> Data provided:
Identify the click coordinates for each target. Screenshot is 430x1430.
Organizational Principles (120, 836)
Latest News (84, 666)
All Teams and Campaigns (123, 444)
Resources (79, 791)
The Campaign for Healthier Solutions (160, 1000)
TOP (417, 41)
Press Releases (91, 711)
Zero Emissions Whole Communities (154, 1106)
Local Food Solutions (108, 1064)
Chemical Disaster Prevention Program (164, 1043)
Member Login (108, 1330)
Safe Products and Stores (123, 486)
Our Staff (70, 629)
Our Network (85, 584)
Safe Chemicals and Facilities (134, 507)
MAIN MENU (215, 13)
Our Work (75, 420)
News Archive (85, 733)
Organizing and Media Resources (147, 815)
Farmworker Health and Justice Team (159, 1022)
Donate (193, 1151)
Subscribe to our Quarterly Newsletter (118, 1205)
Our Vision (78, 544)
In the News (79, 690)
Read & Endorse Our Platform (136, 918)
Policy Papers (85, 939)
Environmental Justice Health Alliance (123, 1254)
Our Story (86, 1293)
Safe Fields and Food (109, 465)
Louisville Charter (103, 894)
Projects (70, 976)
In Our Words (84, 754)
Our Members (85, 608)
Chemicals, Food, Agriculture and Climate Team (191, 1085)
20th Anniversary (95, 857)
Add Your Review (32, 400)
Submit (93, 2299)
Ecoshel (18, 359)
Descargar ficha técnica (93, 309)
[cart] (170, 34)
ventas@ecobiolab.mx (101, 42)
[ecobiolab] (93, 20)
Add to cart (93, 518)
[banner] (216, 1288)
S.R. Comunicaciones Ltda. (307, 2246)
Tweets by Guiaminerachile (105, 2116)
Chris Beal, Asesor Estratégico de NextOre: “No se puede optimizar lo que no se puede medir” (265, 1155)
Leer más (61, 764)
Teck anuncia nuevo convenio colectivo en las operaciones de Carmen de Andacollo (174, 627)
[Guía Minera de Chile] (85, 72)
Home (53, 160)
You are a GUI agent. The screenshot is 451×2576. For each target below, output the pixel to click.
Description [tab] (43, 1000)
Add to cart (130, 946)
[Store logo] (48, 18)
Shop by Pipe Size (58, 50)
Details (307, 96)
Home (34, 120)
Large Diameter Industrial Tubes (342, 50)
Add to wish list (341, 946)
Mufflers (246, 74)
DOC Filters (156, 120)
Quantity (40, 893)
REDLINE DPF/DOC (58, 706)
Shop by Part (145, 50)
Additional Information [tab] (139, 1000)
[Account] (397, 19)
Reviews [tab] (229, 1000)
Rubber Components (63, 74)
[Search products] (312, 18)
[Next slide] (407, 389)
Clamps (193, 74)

> The problem:
After locating the line holding "Organizing and Media Resources (147, 815)" above, output exactly that line and every line after it through the line holding "Descargar ficha técnica (93, 309)". Include nothing else.

> Expected answer:
Organizing and Media Resources (147, 815)
Farmworker Health and Justice Team (159, 1022)
Donate (193, 1151)
Subscribe to our Quarterly Newsletter (118, 1205)
Our Vision (78, 544)
In the News (79, 690)
Read & Endorse Our Platform (136, 918)
Policy Papers (85, 939)
Environmental Justice Health Alliance (123, 1254)
Our Story (86, 1293)
Safe Fields and Food (109, 465)
Louisville Charter (103, 894)
Projects (70, 976)
In Our Words (84, 754)
Our Members (85, 608)
Chemicals, Food, Agriculture and Climate Team (191, 1085)
20th Anniversary (95, 857)
Add Your Review (32, 400)
Submit (93, 2299)
Ecoshel (18, 359)
Descargar ficha técnica (93, 309)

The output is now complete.